Желтые руки дедушки взлетели последним усилием — «Ох, стоп — нет» — освященный елей потек по пальцам Аймера, масляная роза расплылась на подоле. Но на пальцах осталось довольно для помазания: «Во имя Отца, и Сына», — призывание Святого Духа осталось никем не услышанным, потому что утонуло в клокочущем вопле, для которого умирающий, должно быть, собрал все свои слабые силы.

— Вон!.. Вон пошел… дьявол… собакам своим… неси… свой поганый хлеб!

Разом все ахнуло: Мансип с подушкой, которую он теперь пытался не то поставить преградой меж собой и бедою, не то накинуть старику на голову, вездесущая Мангарда, которой тут вроде как не было — а вот, оказывается, была, и каркала громче прочих, и пара девчонок, с двух сторон хватавших дедовы птичьи лапы, и хозяйская жена, вывернувшаяся словно из-под лавки… Эта последняя что-то невнятно-умоляющее втолковывала Аймеру, вцепившись в его скользкие от елея руки, и Антуан, оттесненный от изголовья, на жуткий миг увидел под ее платком веснушчатое лицо своей матери.

— Всю… всю… жизнь… боялся… теперь… нечего уж… Души моей не возьмете, дьяволы, — клокотал из сердца водоворота дедушка Мансипа, все тяжелей наливаясь синевой в последнем своем еретическом исповедании. Не в силах отличить уже в смертной слепоте, что именно принес ему дьявольский священник, он вытолкнул-таки наружу душу вместе с гневом — и тихо опал, как вылущенный колос, окончательно и бесповоротно мертвый. Шум, перейдя в шелест, окончательно сошел на нет лишь в тот миг, когда белая рука Аймера потянулась закрыть ему глаза.

— Прости ему, Господи, ибо не ведал, что творит.
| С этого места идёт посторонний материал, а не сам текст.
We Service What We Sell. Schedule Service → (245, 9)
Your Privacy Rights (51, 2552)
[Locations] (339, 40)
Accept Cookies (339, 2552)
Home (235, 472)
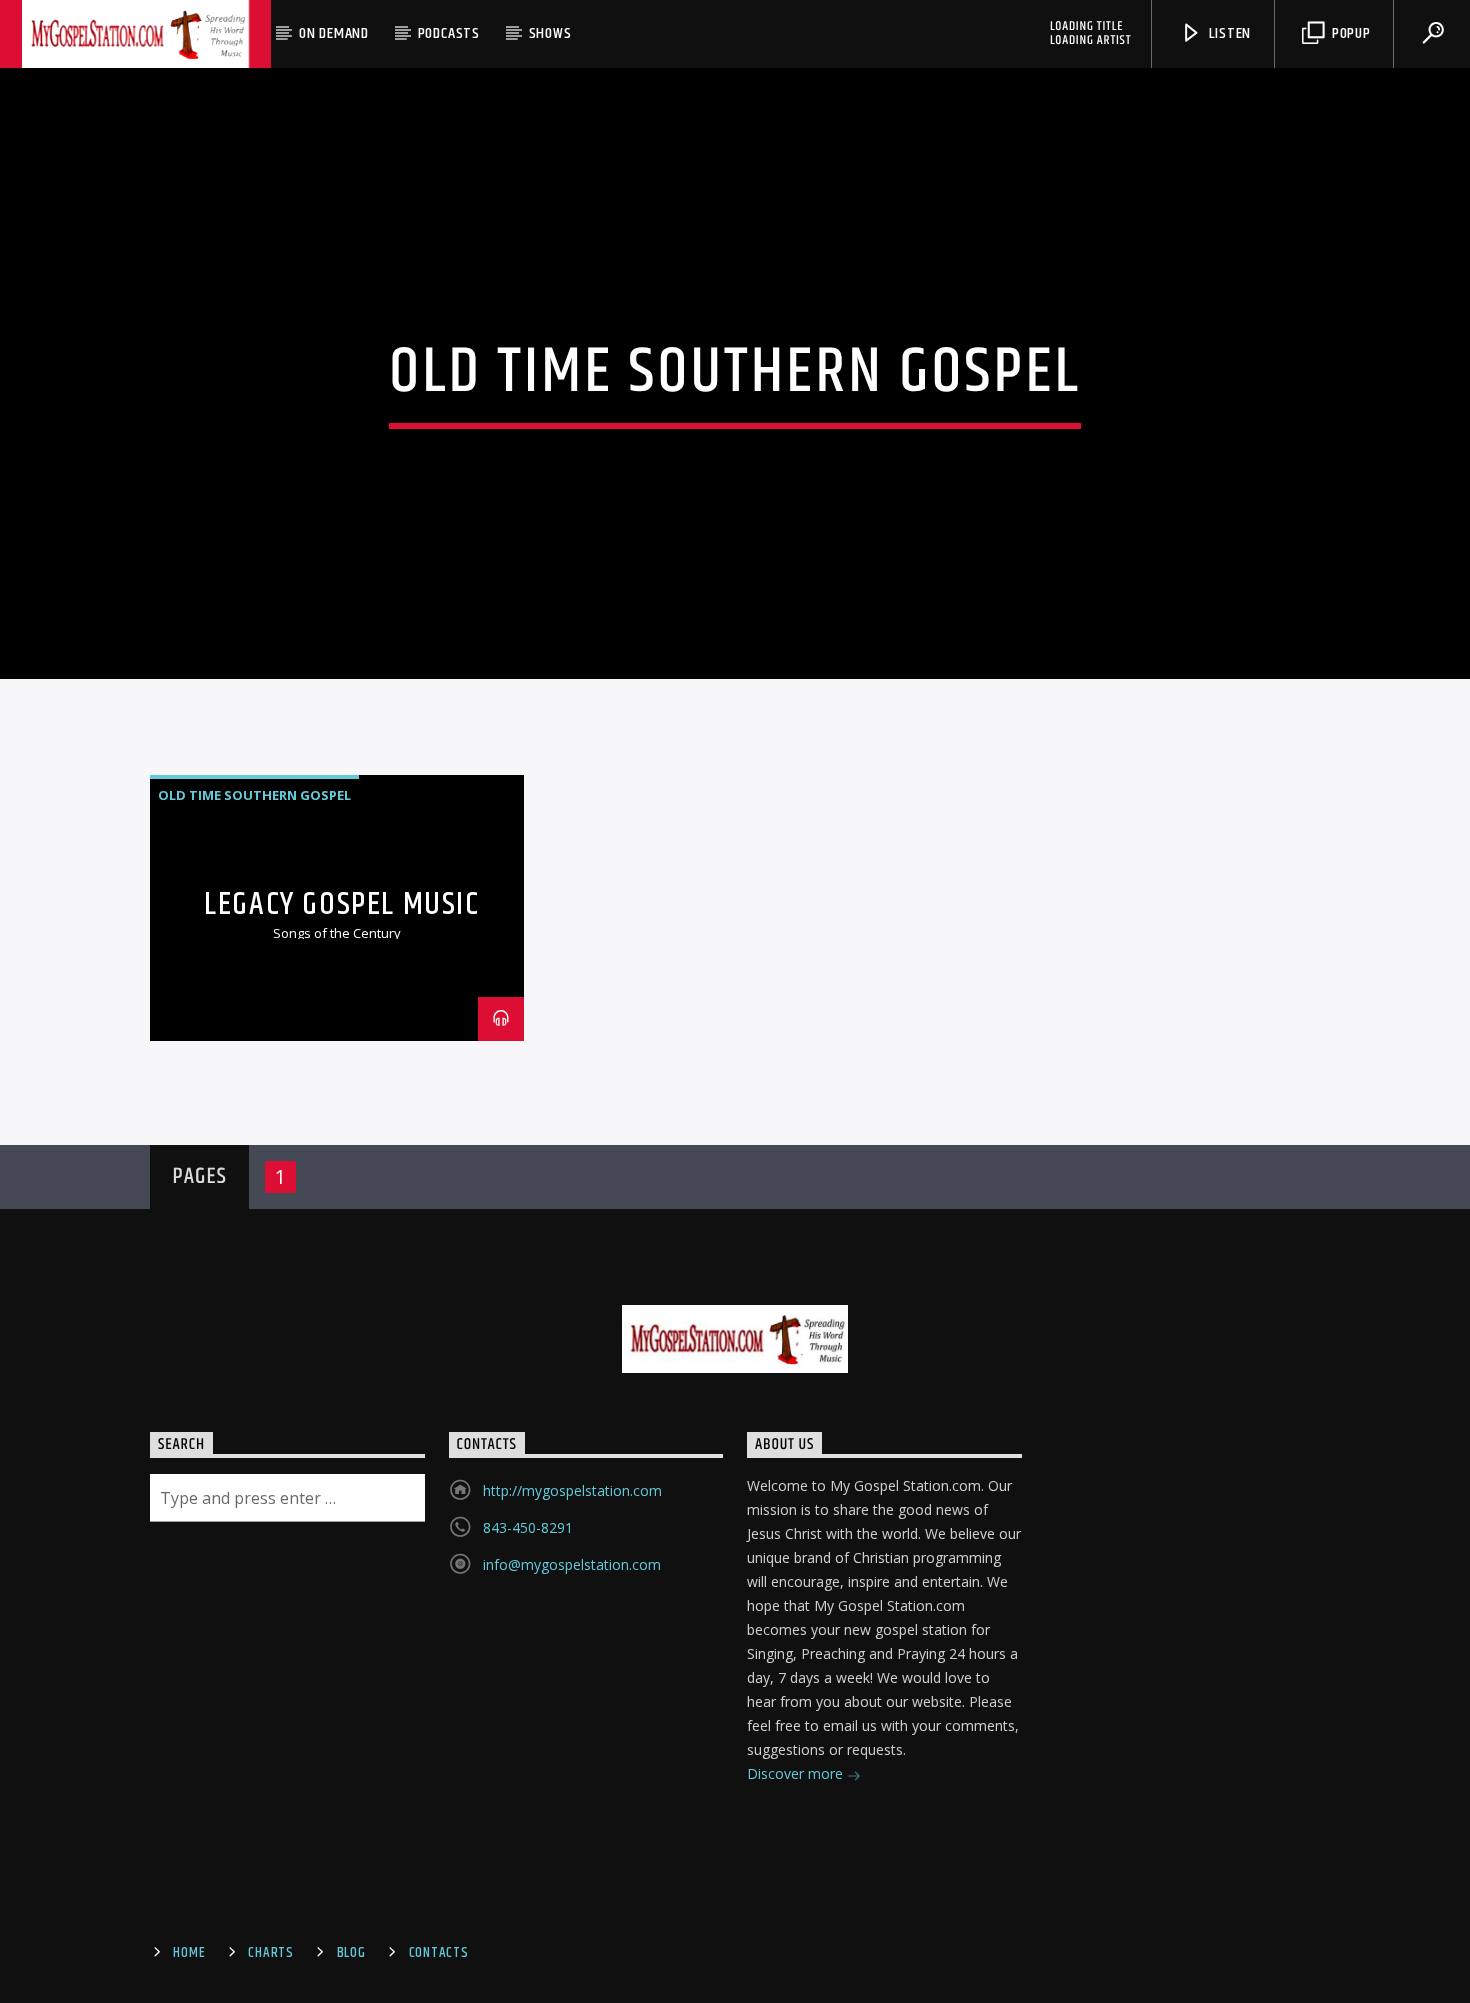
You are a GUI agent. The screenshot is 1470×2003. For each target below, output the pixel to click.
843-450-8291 (528, 1527)
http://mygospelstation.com (572, 1490)
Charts (270, 1953)
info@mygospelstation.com (572, 1564)
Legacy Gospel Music (341, 904)
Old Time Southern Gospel (254, 795)
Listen (1229, 33)
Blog (351, 1953)
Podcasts (449, 33)
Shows (550, 33)
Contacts (439, 1953)
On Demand (334, 33)
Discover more (797, 1773)
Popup (1349, 33)
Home (189, 1953)
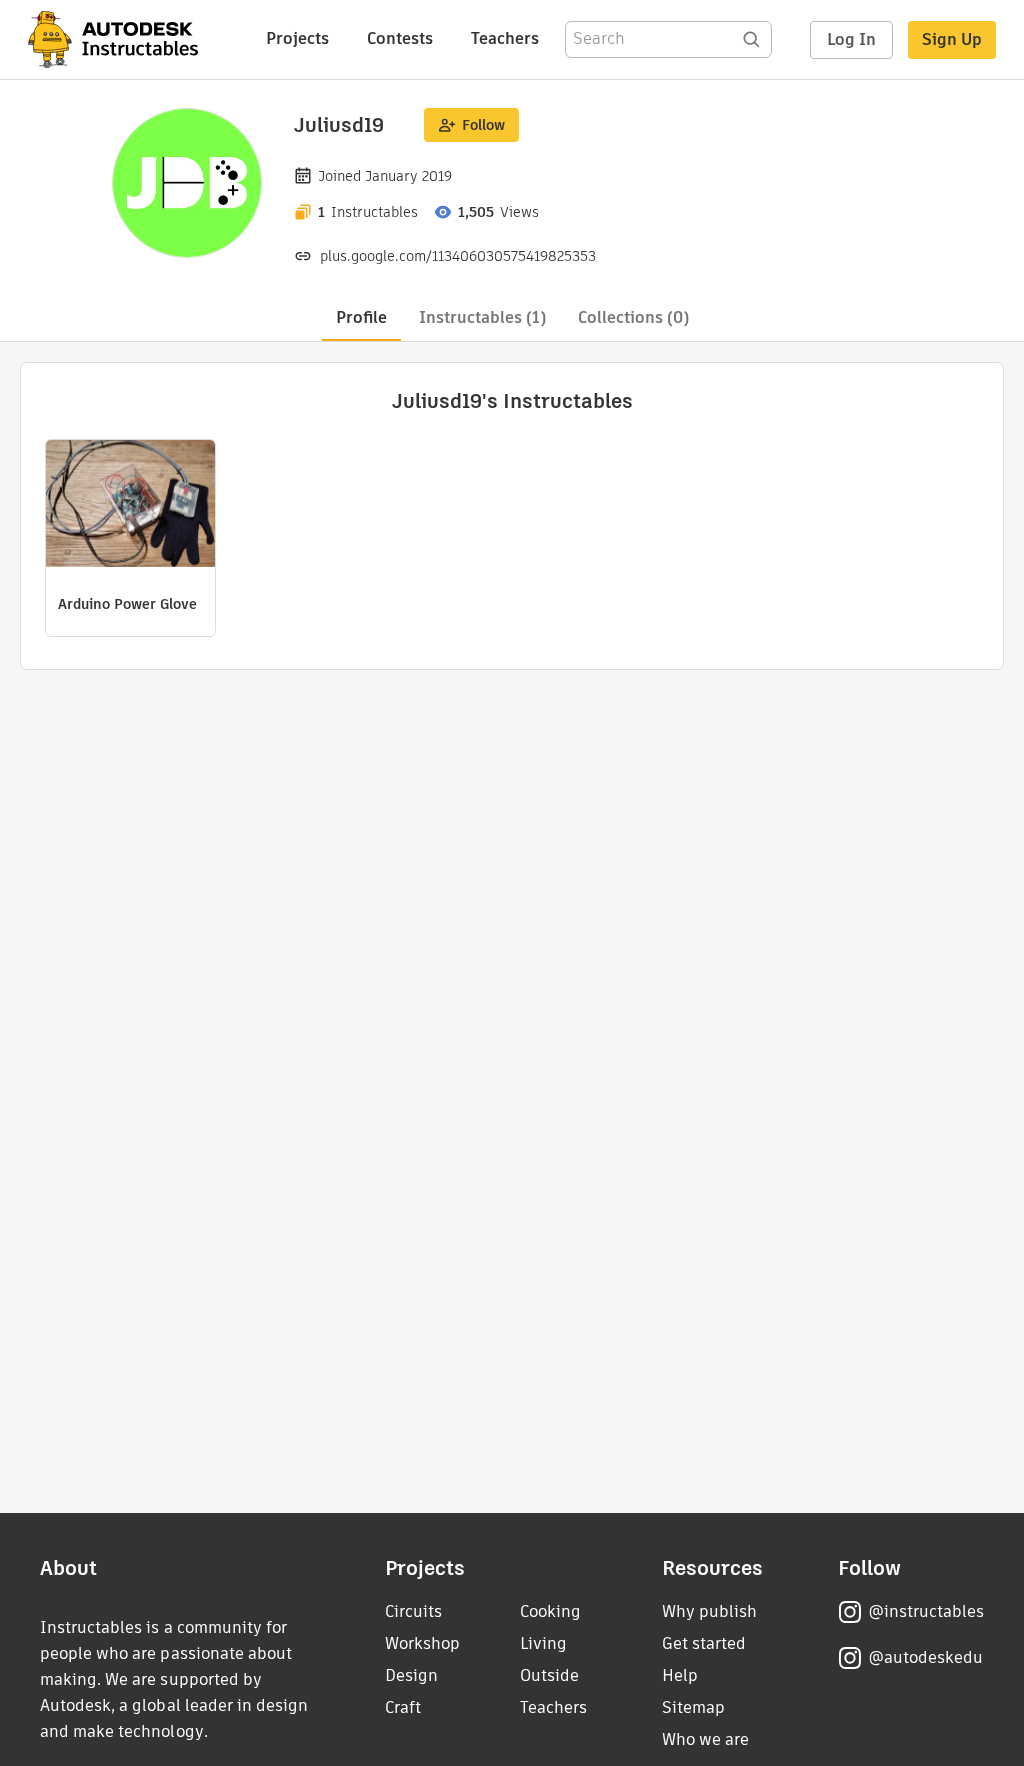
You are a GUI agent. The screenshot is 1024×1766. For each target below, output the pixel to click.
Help (680, 1675)
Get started (704, 1643)
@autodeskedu (925, 1657)
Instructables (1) (482, 317)
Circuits (413, 1611)
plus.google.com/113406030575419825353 (458, 256)
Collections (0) (633, 317)
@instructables (926, 1611)
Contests (400, 38)
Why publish (709, 1611)
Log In (851, 39)
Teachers (505, 38)
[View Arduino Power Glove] (130, 506)
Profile (361, 317)
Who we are (705, 1739)
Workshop (422, 1643)
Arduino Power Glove (127, 604)
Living (543, 1643)
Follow (483, 125)
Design (411, 1675)
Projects (297, 38)
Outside (549, 1675)
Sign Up (952, 39)
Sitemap (693, 1707)
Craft (403, 1707)
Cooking (550, 1611)
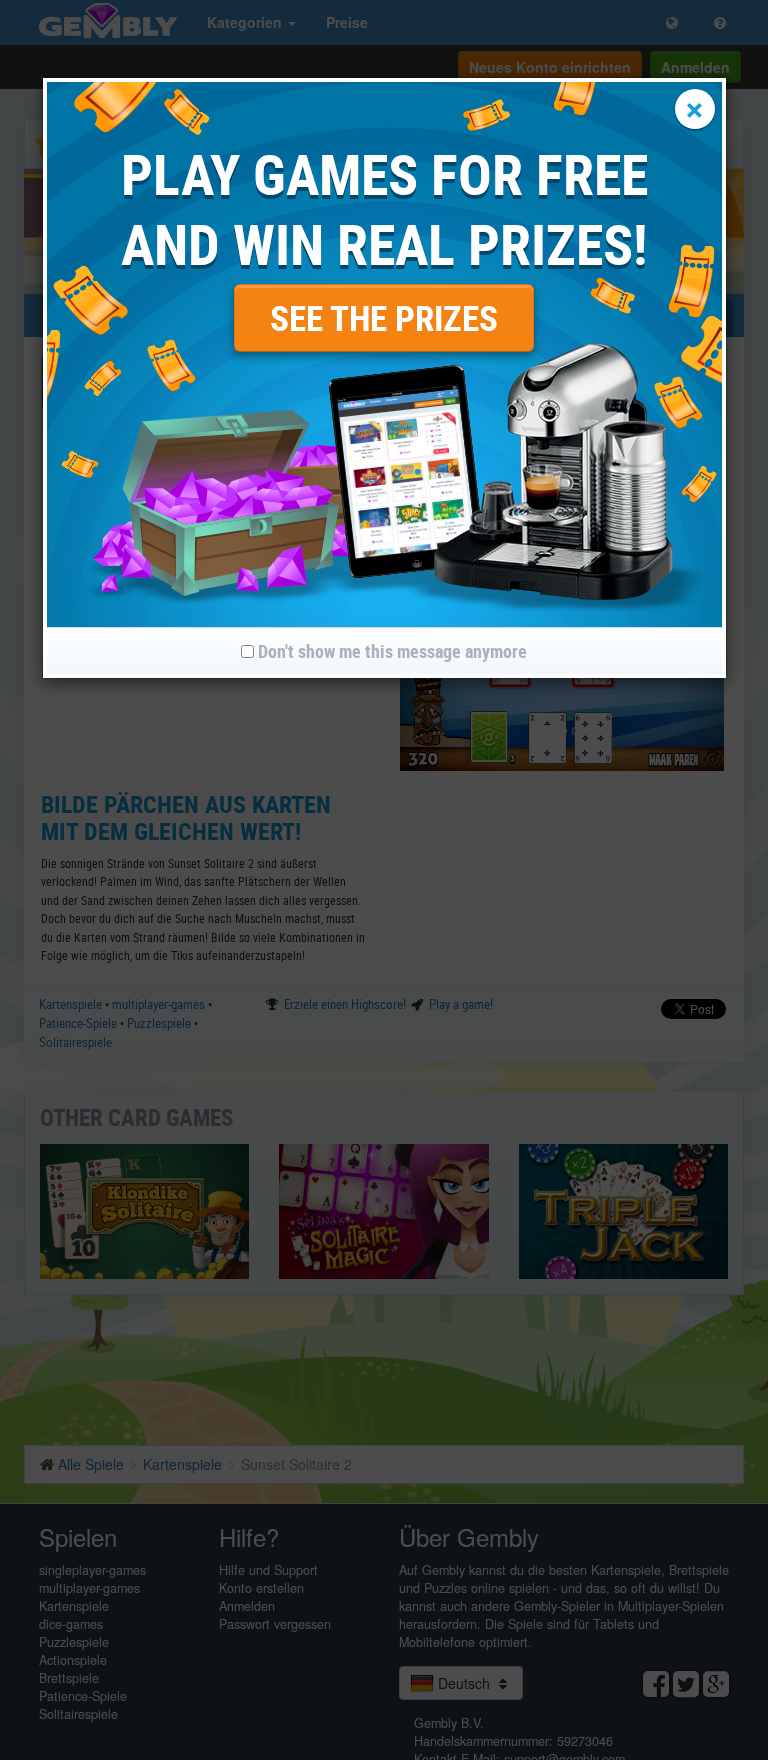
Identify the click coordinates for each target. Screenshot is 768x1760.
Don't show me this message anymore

В огне умоляющих, тревожных, даже ненавидящих взглядов — какие у них у всех белые лица, будто век не бывали под солнцем, будто все белятся, как городские дамы — братья медленно вышли наружу. Аймер и не заметил, как сумерки спустились — настоящие уже сумерки. Только Мансипова жена в сопровождении немого смятенного мужа следовала за ними еще и по улице, до угла дома, тихо твердя длинное, невнятное — и обращаясь, как водится, к одному только Аймеру, словно второго брата и не было. «Истинно, не ведал, отче… Старый, из ума выжил… Сколько надобно, столько и пожертвуем… Ради старого дурня на нас не думайте, батюшка…» Аймер, как смог, успокоил ее отрывистой фразой: «Успокойтесь, дочь моя, вас никто ни в чем не обвиняет», — она вспыхнула дикой какой-то, неуместной радостью и тихой мышью прыснула обратно в дом. Теперь будет lamentu — долгий, надобный, совершенно бесскорбный плач, теперь женщины осталя будут делать, что должно, мыть покойного, срезать ему волосы и ногти, оборачивать в саван… Чтобы потом, перемежая ритуальный плач вчерашними сплетнями, всей толпой двинуться на кладбище и выискать еще местечко среди скудных каменных лож. Будут просить об отпевании? Еще как будут. Не менее убедительно, чем на Брюниссанда — о венчании.